TRY IT:
Copy each line of the data below with the word "text".
*** RECORDS SHOWN ***
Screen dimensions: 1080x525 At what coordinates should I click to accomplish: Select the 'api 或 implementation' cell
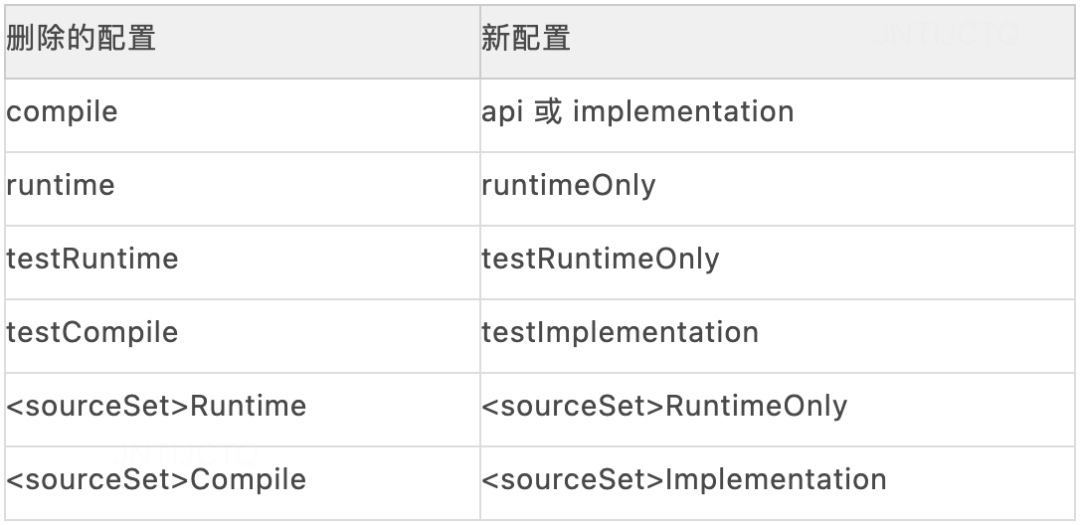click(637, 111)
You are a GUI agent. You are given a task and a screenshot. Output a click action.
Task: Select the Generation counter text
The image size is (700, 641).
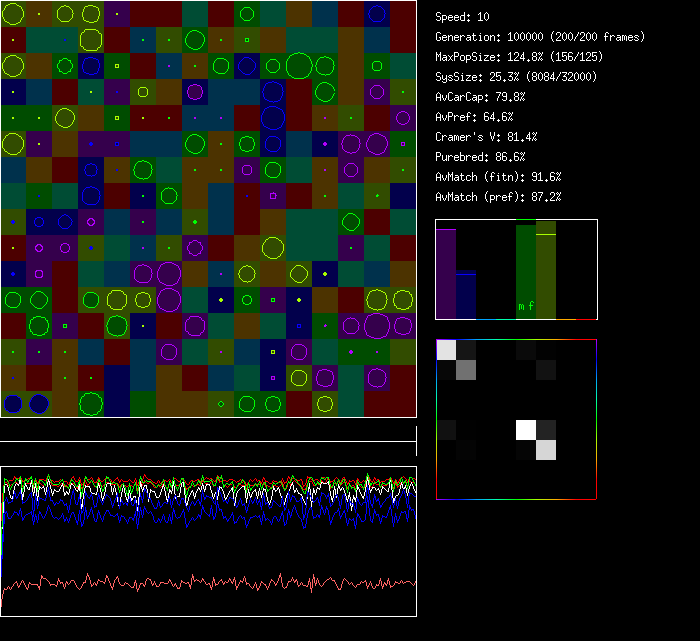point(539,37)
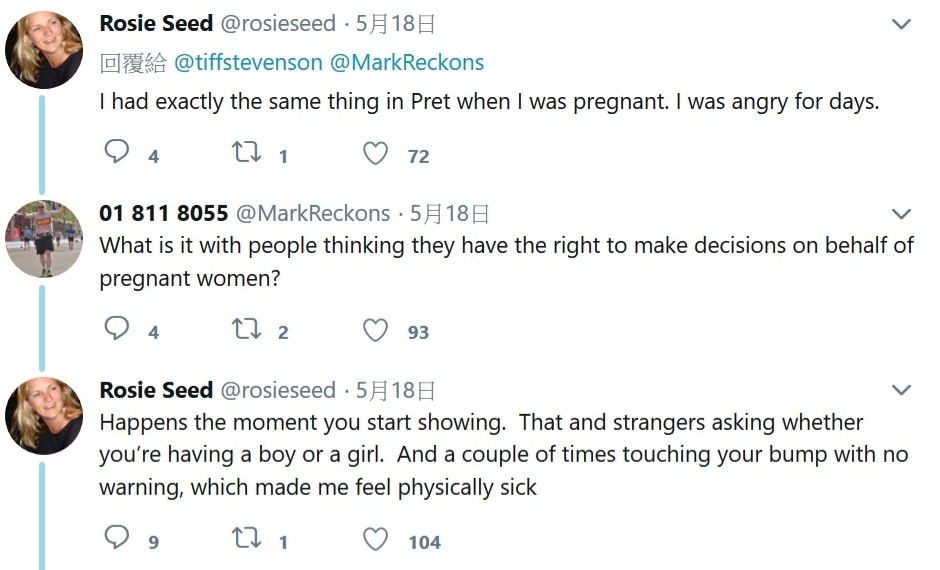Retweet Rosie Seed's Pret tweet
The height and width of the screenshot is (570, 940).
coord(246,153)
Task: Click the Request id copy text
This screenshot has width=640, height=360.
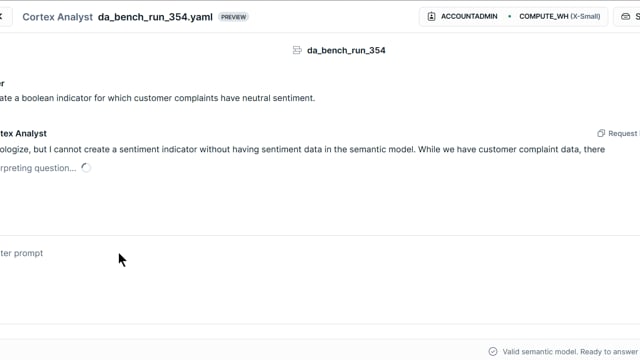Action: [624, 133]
*** End of RECORDS SHOWN ***
*** RECORDS SHOWN ***
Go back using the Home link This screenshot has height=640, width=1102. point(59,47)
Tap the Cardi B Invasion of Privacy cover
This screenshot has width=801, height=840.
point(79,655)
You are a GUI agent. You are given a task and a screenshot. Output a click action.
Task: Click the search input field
*** End of RECORDS SHOWN ***
ANSWER TO THIS PROBLEM:
Task: Select the Generation counter text
Task: Click the Request id copy text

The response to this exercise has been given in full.